Descriptions for Columns A-P are as follows:

  • TopFolder: String with name of folder in the same directory level as MATLAB CODES folder
  • SubFolder: String with name of subfolder within the corresponding TopFolder
  • Abs_Name: String with name of .csv absorbance file
  • Wave_min: Scalar for starting wavelength of absorbance spectra
  • Wave_max: Scalar for ending wavelength of absorbance spectra
  • Wave_inc: Scalar for wavelength increment of absorbance spectra
  • Pathlength: Scalar for the absorbance cuvette pathlength in units of cm
  • Fluor_Name: String with name of .xls fluorescence file
  • Flipped: Y or N designating if the excitation wavelengths (corresponding to columns) are in ascending order (N) or descending order (Y)
  • Ex_min: Scalar for starting wavelength of fluorescence excitation vector
  • Ex_max: Scalar for ending wavelength of fluorescence excitation vector
  • Ex_inc: Scalar for wavelength increment of fluorescence excitation vector
  • Em_min: Scalar for starting wavelength of fluorescence emission vector
  • Em_max: Scalar for ending wavelength of fluorescence emission vector
  • Em_inc: Scalar for wavelength increment of fluorescence emission vector
  • DOC: Scalar for dissolved organic carbon (DOC) concentration in units of mgC/L. Enter NaN if unknown.

Columns Q-U can be customized with user-defined metadata.

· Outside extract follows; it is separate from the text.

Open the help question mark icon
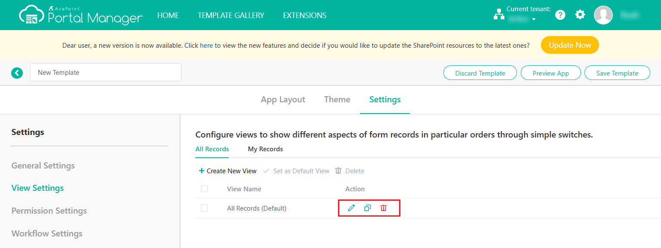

Strings without spaces are required. An example corresponding to the original publication is shown below.

Enter NaN in all cells if the field is unused.

Set Calculation Preferences

Enter the QC thresholds for each optical surrogate in the Data_Process.m file. Definitions of each QC criteria are defined in the Suporting Information for Korak and McKay (2024).

Users are responsible for assessing appropriate QC thresholds for their instrument, method, and sample context and updating these thresholds as appropriate.

If QC criteria will not be applied to optical surrogates, then the mininum absorbance threshold is zero and all other surrogates are set to large numbers.

if QC_flag==1
    QC.Abs=0.005; %Minimum absorbance threshold
    QC.HIX=0.04;  %Maximum RSMD 
    QC.BIX=0.008;
    QC.FI=0.009;
    QC.PkA=0.02;
    QC.PkB=0.16;
    QC.PkC=0.008;
    QC.PkT=0.02;
else
    %Set all fluorescence to very large, unrealistic numbers. Set Abs to
    %zero
    QC.Abs=0;
    QC.HIX=1e6;
    QC.BIX=1e6;
    QC.FI=1e6;
    QC.PkA=1e6;
    QC.PkB=1e6;
    QC.PkC=1e6;
    QC.PkT=1e6;
end

Run

Set the Current Directory in MATLAB to the MATLAB CODES folder.

..../MATLAB CODES

Call the Data_Process function, which takes five input arguements. More information is provided in the function header.

Data_Process(NameList,Rows,plot_flag,QC_flag,Out_perc)

For the example dataset, call

Data_Process('Input_Example',1:8,1,1,0)

Outputs

While the code is executing, the following images will be generated if Plot_flag function input as enabled (1).

  1. EEM with 2nd order Rayleigh and Raman scatter interpolated. This file is saved in the same folder as the sample data in a subfolder called EEM_Images.

  1. A plot showing the interpolated emission spectra for Ex = 254 nm to calculate HIX for visual inspection of reasonable interpolation.

  1. A .xls file with interpolated EEM. Matrix orientation is rows are emission wavelengths in ascending order, and columns are excitation wavelengths in ascending order.

For all executions, the following files are saved:

  1. Summary table (.txt) is saved combining the input information, optical surrogates, and QC metric measured for each sample. A key for the sample headings is provided.

  2. Summary data structure (.mat) containing the same information as the summary table.